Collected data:
_ _ _

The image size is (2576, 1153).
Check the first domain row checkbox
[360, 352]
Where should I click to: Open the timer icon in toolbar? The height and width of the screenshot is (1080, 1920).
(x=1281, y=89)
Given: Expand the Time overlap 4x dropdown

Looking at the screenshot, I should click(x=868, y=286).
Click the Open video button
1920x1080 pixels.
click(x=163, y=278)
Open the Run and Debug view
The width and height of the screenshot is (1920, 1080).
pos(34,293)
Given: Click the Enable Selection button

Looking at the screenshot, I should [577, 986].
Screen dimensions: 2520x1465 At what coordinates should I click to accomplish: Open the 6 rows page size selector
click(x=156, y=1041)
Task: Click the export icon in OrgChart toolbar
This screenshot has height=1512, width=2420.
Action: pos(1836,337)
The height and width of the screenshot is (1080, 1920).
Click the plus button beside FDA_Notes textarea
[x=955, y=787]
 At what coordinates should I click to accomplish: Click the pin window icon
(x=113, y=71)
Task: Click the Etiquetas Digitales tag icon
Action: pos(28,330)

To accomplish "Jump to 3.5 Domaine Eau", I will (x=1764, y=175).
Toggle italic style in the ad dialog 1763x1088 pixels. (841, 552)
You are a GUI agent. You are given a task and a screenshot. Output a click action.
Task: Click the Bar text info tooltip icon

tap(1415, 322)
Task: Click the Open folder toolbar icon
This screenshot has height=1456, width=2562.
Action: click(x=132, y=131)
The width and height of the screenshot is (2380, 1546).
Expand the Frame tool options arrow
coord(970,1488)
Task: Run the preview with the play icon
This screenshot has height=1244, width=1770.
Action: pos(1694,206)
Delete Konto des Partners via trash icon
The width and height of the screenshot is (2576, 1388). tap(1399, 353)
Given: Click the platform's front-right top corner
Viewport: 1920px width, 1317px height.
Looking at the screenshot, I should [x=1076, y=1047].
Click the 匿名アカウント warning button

_ _ _

Nothing is to be left out, and every entry is to be transcribed exactly.

The image size is (2576, 1153).
Check the first domain row checkbox
[360, 352]
Where should I click to: Open the timer icon in toolbar? The height and width of the screenshot is (1080, 1920).
(x=1281, y=89)
Given: Expand the Time overlap 4x dropdown

Looking at the screenshot, I should click(x=868, y=286).
Click the Open video button
1920x1080 pixels.
click(x=163, y=278)
Open the Run and Debug view
The width and height of the screenshot is (1920, 1080).
pos(34,293)
Given: Click the Enable Selection button

Looking at the screenshot, I should [577, 986].
Screen dimensions: 2520x1465 At what coordinates should I click to accomplish: Open the 6 rows page size selector
click(x=156, y=1041)
Task: Click the export icon in OrgChart toolbar
This screenshot has height=1512, width=2420.
Action: pos(1836,337)
The height and width of the screenshot is (1080, 1920).
Click the plus button beside FDA_Notes textarea
[x=955, y=787]
 At what coordinates should I click to accomplish: Click the pin window icon
(x=113, y=71)
Task: Click the Etiquetas Digitales tag icon
Action: pos(28,330)

To accomplish "Jump to 3.5 Domaine Eau", I will (x=1764, y=175).
Toggle italic style in the ad dialog 1763x1088 pixels. (841, 552)
You are a GUI agent. You are given a task and a screenshot. Output a click action.
Task: Click the Bar text info tooltip icon

tap(1415, 322)
Task: Click the Open folder toolbar icon
This screenshot has height=1456, width=2562.
Action: click(x=132, y=131)
The width and height of the screenshot is (2380, 1546).
Expand the Frame tool options arrow
coord(970,1488)
Task: Run the preview with the play icon
This screenshot has height=1244, width=1770.
Action: pos(1694,206)
Delete Konto des Partners via trash icon
The width and height of the screenshot is (2576, 1388). tap(1399, 353)
Given: Click the platform's front-right top corner
Viewport: 1920px width, 1317px height.
Looking at the screenshot, I should [x=1076, y=1047].
Click the 匿名アカウント warning button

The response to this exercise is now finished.